### WORK INSTRUCTION
Set down all of the records exactly, leaving none out.

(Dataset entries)
________

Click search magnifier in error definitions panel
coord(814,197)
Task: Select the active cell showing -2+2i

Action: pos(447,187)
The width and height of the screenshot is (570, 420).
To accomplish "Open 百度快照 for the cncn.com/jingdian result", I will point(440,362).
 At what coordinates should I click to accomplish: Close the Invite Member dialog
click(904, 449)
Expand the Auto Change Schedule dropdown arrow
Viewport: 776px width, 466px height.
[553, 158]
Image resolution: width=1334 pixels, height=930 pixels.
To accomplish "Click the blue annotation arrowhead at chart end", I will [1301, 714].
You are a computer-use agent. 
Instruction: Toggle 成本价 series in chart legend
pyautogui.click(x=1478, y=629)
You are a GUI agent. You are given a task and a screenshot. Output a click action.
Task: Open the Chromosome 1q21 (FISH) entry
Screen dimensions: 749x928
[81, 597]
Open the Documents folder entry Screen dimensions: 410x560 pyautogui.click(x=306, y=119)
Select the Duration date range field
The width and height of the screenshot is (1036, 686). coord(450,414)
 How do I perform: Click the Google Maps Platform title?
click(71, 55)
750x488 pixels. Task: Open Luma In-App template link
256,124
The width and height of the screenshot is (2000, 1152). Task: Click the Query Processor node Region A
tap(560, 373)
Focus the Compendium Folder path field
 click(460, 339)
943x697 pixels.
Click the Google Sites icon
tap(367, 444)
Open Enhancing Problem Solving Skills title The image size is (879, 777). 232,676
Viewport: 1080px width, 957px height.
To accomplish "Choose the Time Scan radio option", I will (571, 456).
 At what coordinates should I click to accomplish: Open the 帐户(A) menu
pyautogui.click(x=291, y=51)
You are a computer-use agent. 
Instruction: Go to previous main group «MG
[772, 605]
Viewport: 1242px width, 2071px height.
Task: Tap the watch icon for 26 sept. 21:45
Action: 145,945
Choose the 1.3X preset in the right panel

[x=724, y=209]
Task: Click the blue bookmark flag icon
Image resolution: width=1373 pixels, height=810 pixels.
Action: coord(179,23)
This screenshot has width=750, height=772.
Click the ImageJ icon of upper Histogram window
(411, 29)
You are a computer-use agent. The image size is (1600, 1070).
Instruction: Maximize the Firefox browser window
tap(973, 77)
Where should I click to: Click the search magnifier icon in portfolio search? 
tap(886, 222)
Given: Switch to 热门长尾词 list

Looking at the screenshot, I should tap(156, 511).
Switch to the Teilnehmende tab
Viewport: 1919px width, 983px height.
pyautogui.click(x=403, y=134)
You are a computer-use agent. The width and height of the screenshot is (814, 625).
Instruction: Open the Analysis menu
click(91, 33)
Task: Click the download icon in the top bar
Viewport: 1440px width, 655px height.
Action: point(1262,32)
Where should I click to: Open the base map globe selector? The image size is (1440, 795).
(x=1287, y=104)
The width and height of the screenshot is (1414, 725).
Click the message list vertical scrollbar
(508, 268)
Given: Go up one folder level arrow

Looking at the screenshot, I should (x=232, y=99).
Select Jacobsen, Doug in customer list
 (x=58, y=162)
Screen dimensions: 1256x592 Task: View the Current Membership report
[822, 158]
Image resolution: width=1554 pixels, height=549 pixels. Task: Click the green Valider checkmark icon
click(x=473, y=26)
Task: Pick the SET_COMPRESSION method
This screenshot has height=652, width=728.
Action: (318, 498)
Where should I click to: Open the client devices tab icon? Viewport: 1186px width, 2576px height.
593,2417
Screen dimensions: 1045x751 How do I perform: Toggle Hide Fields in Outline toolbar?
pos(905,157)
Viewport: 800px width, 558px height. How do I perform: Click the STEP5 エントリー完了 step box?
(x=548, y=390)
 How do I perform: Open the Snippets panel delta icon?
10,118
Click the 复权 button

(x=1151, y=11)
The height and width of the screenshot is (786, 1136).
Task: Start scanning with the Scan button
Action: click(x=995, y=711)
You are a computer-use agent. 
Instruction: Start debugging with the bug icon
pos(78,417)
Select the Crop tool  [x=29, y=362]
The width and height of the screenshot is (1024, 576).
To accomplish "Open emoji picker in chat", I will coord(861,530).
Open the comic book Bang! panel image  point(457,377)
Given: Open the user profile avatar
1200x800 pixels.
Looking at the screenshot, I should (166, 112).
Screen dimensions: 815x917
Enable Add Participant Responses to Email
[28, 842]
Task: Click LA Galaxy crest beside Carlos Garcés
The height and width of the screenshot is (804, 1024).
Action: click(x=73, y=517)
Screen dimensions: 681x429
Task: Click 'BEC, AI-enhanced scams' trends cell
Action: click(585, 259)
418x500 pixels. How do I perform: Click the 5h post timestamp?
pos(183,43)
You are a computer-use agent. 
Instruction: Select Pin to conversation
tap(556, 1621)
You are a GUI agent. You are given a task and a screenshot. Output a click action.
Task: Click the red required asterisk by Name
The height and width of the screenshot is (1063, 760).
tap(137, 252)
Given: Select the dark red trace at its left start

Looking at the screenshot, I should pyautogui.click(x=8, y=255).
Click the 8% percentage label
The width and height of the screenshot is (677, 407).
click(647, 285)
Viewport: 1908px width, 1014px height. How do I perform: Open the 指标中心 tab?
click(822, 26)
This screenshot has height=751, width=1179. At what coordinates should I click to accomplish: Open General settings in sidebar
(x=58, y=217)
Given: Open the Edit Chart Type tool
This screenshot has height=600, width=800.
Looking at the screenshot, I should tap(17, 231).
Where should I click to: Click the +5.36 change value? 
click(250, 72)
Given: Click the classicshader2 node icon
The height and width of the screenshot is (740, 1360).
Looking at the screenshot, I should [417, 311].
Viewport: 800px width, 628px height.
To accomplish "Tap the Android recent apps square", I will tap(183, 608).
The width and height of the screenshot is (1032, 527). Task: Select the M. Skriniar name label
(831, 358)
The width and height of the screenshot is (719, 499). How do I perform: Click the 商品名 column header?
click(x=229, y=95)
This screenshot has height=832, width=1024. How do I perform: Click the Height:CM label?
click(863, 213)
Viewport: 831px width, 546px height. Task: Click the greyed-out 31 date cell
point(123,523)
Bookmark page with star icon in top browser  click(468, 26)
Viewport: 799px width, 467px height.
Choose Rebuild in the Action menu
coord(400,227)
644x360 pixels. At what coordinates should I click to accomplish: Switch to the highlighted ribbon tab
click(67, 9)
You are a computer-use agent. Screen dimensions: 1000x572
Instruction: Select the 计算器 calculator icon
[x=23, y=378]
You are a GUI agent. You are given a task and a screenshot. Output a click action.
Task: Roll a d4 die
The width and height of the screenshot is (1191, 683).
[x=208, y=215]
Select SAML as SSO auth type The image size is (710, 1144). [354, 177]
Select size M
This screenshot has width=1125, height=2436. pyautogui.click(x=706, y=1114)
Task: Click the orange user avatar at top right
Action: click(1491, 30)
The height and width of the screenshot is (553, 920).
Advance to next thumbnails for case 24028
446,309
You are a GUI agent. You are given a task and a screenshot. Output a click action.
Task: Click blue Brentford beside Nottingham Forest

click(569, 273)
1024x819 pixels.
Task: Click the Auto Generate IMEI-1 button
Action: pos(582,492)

________

### EXPECTED OUTPUT
Click search magnifier in error definitions panel
coord(814,197)
Task: Select the active cell showing -2+2i

Action: pos(447,187)
The width and height of the screenshot is (570, 420).
To accomplish "Open 百度快照 for the cncn.com/jingdian result", I will point(440,362).
 At what coordinates should I click to accomplish: Close the Invite Member dialog
click(904, 449)
Expand the Auto Change Schedule dropdown arrow
Viewport: 776px width, 466px height.
[553, 158]
Image resolution: width=1334 pixels, height=930 pixels.
To accomplish "Click the blue annotation arrowhead at chart end", I will [1301, 714].
You are a computer-use agent. 
Instruction: Toggle 成本价 series in chart legend
pyautogui.click(x=1478, y=629)
You are a GUI agent. You are given a task and a screenshot. Output a click action.
Task: Open the Chromosome 1q21 (FISH) entry
Screen dimensions: 749x928
[81, 597]
Open the Documents folder entry Screen dimensions: 410x560 pyautogui.click(x=306, y=119)
Select the Duration date range field
The width and height of the screenshot is (1036, 686). coord(450,414)
 How do I perform: Click the Google Maps Platform title?
click(71, 55)
750x488 pixels. Task: Open Luma In-App template link
256,124
The width and height of the screenshot is (2000, 1152). Task: Click the Query Processor node Region A
tap(560, 373)
Focus the Compendium Folder path field
 click(460, 339)
943x697 pixels.
Click the Google Sites icon
tap(367, 444)
Open Enhancing Problem Solving Skills title The image size is (879, 777). 232,676
Viewport: 1080px width, 957px height.
To accomplish "Choose the Time Scan radio option", I will (571, 456).
 At what coordinates should I click to accomplish: Open the 帐户(A) menu
pyautogui.click(x=291, y=51)
You are a computer-use agent. 
Instruction: Go to previous main group «MG
[772, 605]
Viewport: 1242px width, 2071px height.
Task: Tap the watch icon for 26 sept. 21:45
Action: 145,945
Choose the 1.3X preset in the right panel

[x=724, y=209]
Task: Click the blue bookmark flag icon
Image resolution: width=1373 pixels, height=810 pixels.
Action: coord(179,23)
This screenshot has width=750, height=772.
Click the ImageJ icon of upper Histogram window
(411, 29)
You are a computer-use agent. The image size is (1600, 1070).
Instruction: Maximize the Firefox browser window
tap(973, 77)
Where should I click to: Click the search magnifier icon in portfolio search? 
tap(886, 222)
Given: Switch to 热门长尾词 list

Looking at the screenshot, I should tap(156, 511).
Switch to the Teilnehmende tab
Viewport: 1919px width, 983px height.
pyautogui.click(x=403, y=134)
You are a computer-use agent. The width and height of the screenshot is (814, 625).
Instruction: Open the Analysis menu
click(91, 33)
Task: Click the download icon in the top bar
Viewport: 1440px width, 655px height.
Action: point(1262,32)
Where should I click to: Open the base map globe selector? The image size is (1440, 795).
(x=1287, y=104)
The width and height of the screenshot is (1414, 725).
Click the message list vertical scrollbar
(508, 268)
Given: Go up one folder level arrow

Looking at the screenshot, I should (x=232, y=99).
Select Jacobsen, Doug in customer list
 (x=58, y=162)
Screen dimensions: 1256x592 Task: View the Current Membership report
[822, 158]
Image resolution: width=1554 pixels, height=549 pixels. Task: Click the green Valider checkmark icon
click(x=473, y=26)
Task: Pick the SET_COMPRESSION method
This screenshot has height=652, width=728.
Action: (318, 498)
Where should I click to: Open the client devices tab icon? Viewport: 1186px width, 2576px height.
593,2417
Screen dimensions: 1045x751 How do I perform: Toggle Hide Fields in Outline toolbar?
pos(905,157)
Viewport: 800px width, 558px height. How do I perform: Click the STEP5 エントリー完了 step box?
(x=548, y=390)
 How do I perform: Open the Snippets panel delta icon?
10,118
Click the 复权 button

(x=1151, y=11)
The height and width of the screenshot is (786, 1136).
Task: Start scanning with the Scan button
Action: click(x=995, y=711)
You are a computer-use agent. 
Instruction: Start debugging with the bug icon
pos(78,417)
Select the Crop tool  [x=29, y=362]
The width and height of the screenshot is (1024, 576).
To accomplish "Open emoji picker in chat", I will coord(861,530).
Open the comic book Bang! panel image  point(457,377)
Given: Open the user profile avatar
1200x800 pixels.
Looking at the screenshot, I should (166, 112).
Screen dimensions: 815x917
Enable Add Participant Responses to Email
[28, 842]
Task: Click LA Galaxy crest beside Carlos Garcés
The height and width of the screenshot is (804, 1024).
Action: click(x=73, y=517)
Screen dimensions: 681x429
Task: Click 'BEC, AI-enhanced scams' trends cell
Action: click(585, 259)
418x500 pixels. How do I perform: Click the 5h post timestamp?
pos(183,43)
You are a computer-use agent. 
Instruction: Select Pin to conversation
tap(556, 1621)
You are a GUI agent. You are given a task and a screenshot. Output a click action.
Task: Click the red required asterisk by Name
The height and width of the screenshot is (1063, 760).
tap(137, 252)
Given: Select the dark red trace at its left start

Looking at the screenshot, I should pyautogui.click(x=8, y=255).
Click the 8% percentage label
The width and height of the screenshot is (677, 407).
click(647, 285)
Viewport: 1908px width, 1014px height. How do I perform: Open the 指标中心 tab?
click(822, 26)
This screenshot has height=751, width=1179. At what coordinates should I click to accomplish: Open General settings in sidebar
(x=58, y=217)
Given: Open the Edit Chart Type tool
This screenshot has height=600, width=800.
Looking at the screenshot, I should tap(17, 231).
Where should I click to: Click the +5.36 change value? 
click(250, 72)
Given: Click the classicshader2 node icon
The height and width of the screenshot is (740, 1360).
Looking at the screenshot, I should [417, 311].
Viewport: 800px width, 628px height.
To accomplish "Tap the Android recent apps square", I will tap(183, 608).
The width and height of the screenshot is (1032, 527). Task: Select the M. Skriniar name label
(831, 358)
The width and height of the screenshot is (719, 499). How do I perform: Click the 商品名 column header?
click(x=229, y=95)
This screenshot has height=832, width=1024. How do I perform: Click the Height:CM label?
click(863, 213)
Viewport: 831px width, 546px height. Task: Click the greyed-out 31 date cell
point(123,523)
Bookmark page with star icon in top browser  click(468, 26)
Viewport: 799px width, 467px height.
Choose Rebuild in the Action menu
coord(400,227)
644x360 pixels. At what coordinates should I click to accomplish: Switch to the highlighted ribbon tab
click(67, 9)
You are a computer-use agent. Screen dimensions: 1000x572
Instruction: Select the 计算器 calculator icon
[x=23, y=378]
You are a GUI agent. You are given a task and a screenshot. Output a click action.
Task: Roll a d4 die
The width and height of the screenshot is (1191, 683).
[x=208, y=215]
Select SAML as SSO auth type The image size is (710, 1144). [354, 177]
Select size M
This screenshot has width=1125, height=2436. pyautogui.click(x=706, y=1114)
Task: Click the orange user avatar at top right
Action: click(1491, 30)
The height and width of the screenshot is (553, 920).
Advance to next thumbnails for case 24028
446,309
You are a GUI agent. You are given a task and a screenshot. Output a click action.
Task: Click blue Brentford beside Nottingham Forest

click(569, 273)
1024x819 pixels.
Task: Click the Auto Generate IMEI-1 button
Action: pos(582,492)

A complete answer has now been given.